Kenyang tiadalah mengandung arti lapar, seperti menurut
dialektika. Kalau si anak menangis, si ibu memberikan air
teteknya dengan segera. Dia tiadalah pikirkan lebih dahulu
bahwa pengertian menangis itu mengandung pengertian
tertawa, dan lapar itu ada terkandung pengertian kenyang. Yang
satu sama lainnya tiada boleh dipisahkan, seperti dalam cara
berpikir yang berdasarkan dialektika.
Dalam sekolah rendah atau menengahpun kita berkali-kali
bertarung pada cara berpikir yang berdasarkan logika.

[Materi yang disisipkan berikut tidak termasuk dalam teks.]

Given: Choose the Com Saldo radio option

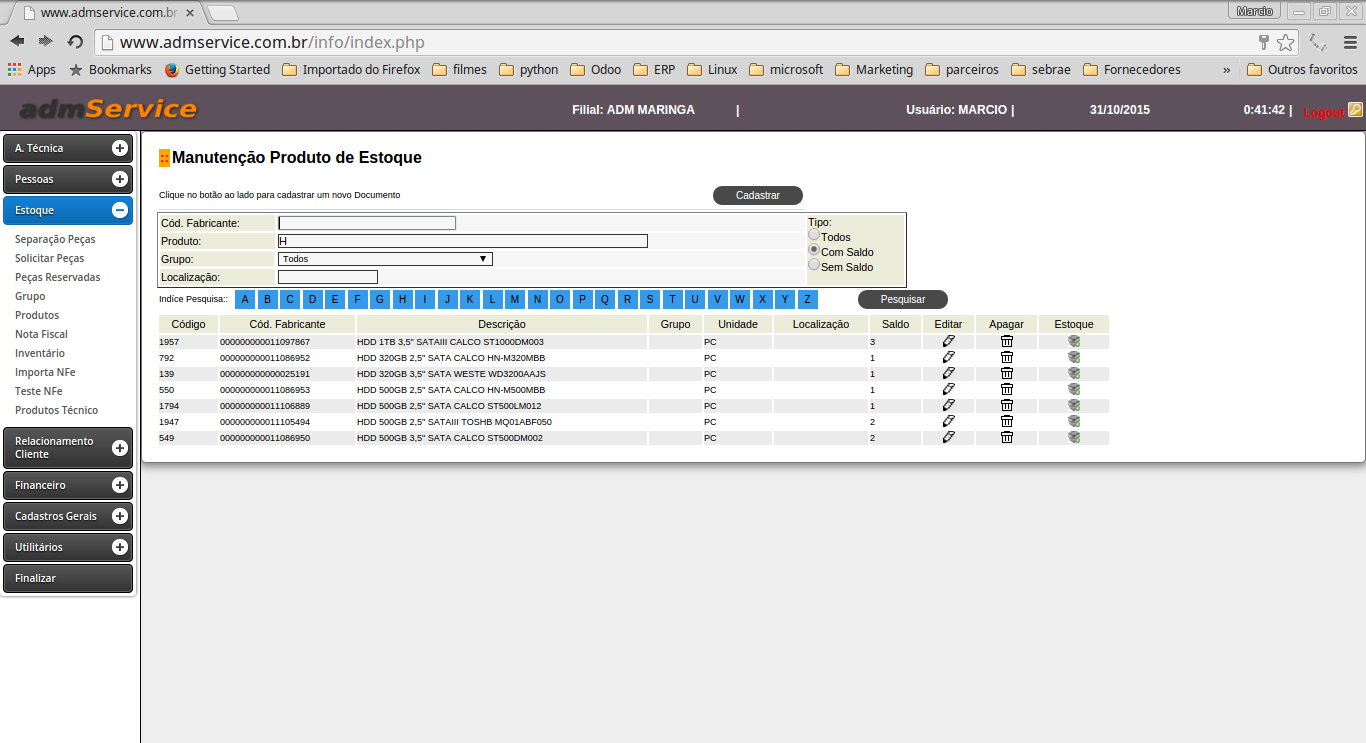Looking at the screenshot, I should (814, 250).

Hitungan
yang kita mesti jalankan, pengalaman, experimenten, dalam
ilmu alam dan ilmu pisah yang sang guru lakukan di depan kita,
semuanya mengandung logika. Walaupun dalam dialektika pada
satu saat uap itu sama dengan air jadi tiada berpisah melainkan
berpadi, jadi air sama dengan uap tiadalah kita mengadakan
perhitungan atas dasar dialektika ini. Air tetap air buat kita dan
mempunyai sifat air, bukan uap yang mempunyai sifat uap pula.
Tetapi kalau kita mengaji lebih dalam, kalau kita mengaji ada
atau tak-adanya barang, mengaji seluk-beluk, asal dan
akibatnya sesuatu barang, tegasnya kalau kita tenggelam dalam
ombak gelora filsafat, ke dalam persoalan yang berhubungan
dengan alam, masyarakat politik, yang hilang atau timbul,
bergerak dan berhenti, pada waktu yang singkat atau lama, pada
perkara yang berseluk-beluk, maka kita tiada bisa sampai ke
ujung dengan perkakas logika semata-mata. Kita mesti memakai
dialektika. Malah dialektikalah yang terutama.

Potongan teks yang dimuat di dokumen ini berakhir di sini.